In a twist of irony, this issue was actually caused by a patch I wrote https://gerrit.wikimedia.org/r/#/c/207727/ to fix an annoying little bug https://phabricator.wikimedia.org/T96944 in the app where the namespace of some pages was being set to null when they were saved to the user's storage.
You can see in the changes I made to the persistence helper https://gerrit.wikimedia.org/r/#/c/207727/3/wikipedia/src/main/java/org/wikipedia/history/HistoryEntryPersistenceHelper.java that I took the column that was the timestamp and used it for the namespace instead. This was my first change to the database layer of the app, and I didn't quite realise the ramifications of doing what I did. Since Dmitry's fix https://gerrit.wikimedia.org/r/#/c/228766/ noted that it was silly to ever use column indices rather than looking them up by name, I don't feel *too* bad about it.. ;-)
99 little bugs in the code, 99 little bugs, take one down, patch it around, 127 little bugs in the code.
Dan
On 2 August 2015 at 17:14, Oliver Keyes okeyes@wikimedia.org wrote:
Hey all,
This Friday, Trey Jones (our awesome Relevance Engineer) and I spent some time playing detective with the sampled request logs and a list of the most common queries resulting in zero results. We found a lot of interesting things. In particular:
- A common pattern in which queries, for no particular reason, had a
UNIX timestamp preceding them (example: "1436336857594:2019 FIFA Women's World Cup"). This is responsible, on its own, for 3% of zero results queries - and it appears to be caused by the Wikimedia Apps. 2. A search for strings in quotes followed by 'film' (example: ""Seventh Son" film"). This is caused by a media player and is responsible for around 0.5% of zero results queries. 3. A search for "quot" strings (example: " quot James Tree quot"). This is from the National Library of Australia and is again around 0.5% of zero results queries. 4. A search for a page title and the name of a page that appears as a link within that page (example: ""2C-T-19" AND "JWH-081""). This is about 6% of queries and appears to come from a German IP address. We're unaware of who this person is or what they're trying, so if anyone knows what on earth this is, we'd appreciate the hint ;).
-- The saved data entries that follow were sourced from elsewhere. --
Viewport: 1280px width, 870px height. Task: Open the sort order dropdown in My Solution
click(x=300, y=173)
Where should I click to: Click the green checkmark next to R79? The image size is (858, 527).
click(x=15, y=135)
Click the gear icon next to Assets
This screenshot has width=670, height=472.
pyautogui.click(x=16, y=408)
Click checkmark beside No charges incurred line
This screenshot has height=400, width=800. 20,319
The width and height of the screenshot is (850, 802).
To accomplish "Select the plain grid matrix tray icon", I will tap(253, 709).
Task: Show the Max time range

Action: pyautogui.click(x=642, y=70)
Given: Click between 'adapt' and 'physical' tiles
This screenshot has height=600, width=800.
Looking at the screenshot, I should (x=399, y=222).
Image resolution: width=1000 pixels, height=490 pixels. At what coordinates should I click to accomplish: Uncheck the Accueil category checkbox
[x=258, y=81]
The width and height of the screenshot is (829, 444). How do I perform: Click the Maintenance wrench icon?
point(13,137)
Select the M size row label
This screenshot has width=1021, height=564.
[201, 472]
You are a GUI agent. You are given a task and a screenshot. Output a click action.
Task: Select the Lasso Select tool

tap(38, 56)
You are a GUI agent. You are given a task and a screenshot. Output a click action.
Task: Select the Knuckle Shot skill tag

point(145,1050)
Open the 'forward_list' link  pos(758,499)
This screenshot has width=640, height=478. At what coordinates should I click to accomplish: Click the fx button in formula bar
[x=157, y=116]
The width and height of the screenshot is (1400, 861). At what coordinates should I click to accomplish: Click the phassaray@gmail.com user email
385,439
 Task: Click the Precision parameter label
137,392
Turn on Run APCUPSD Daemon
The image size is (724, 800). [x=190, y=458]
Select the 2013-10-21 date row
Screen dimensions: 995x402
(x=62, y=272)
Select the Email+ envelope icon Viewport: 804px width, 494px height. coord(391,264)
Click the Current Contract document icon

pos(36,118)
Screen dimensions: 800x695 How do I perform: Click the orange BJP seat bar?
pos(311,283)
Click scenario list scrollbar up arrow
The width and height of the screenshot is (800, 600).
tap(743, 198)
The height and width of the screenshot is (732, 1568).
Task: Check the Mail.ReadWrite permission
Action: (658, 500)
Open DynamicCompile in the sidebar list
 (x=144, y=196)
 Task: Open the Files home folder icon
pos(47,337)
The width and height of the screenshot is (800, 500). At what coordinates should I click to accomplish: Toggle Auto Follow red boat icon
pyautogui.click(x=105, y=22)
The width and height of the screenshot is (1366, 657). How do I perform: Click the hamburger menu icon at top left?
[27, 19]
https://phabricator.wikimedia.org/T107724 is a card representing the need to reach out to these people, where possible (obviously this will be easier for the app team than anyone else ;p). If we can get all of these solved for, we could drop the zero results rate for full text by about 10% Obviously cutting /all/ of it out is improbable, but we're hopeful that we can drop this number and get a better understanding of what third-party users are trying to achieve, to boot.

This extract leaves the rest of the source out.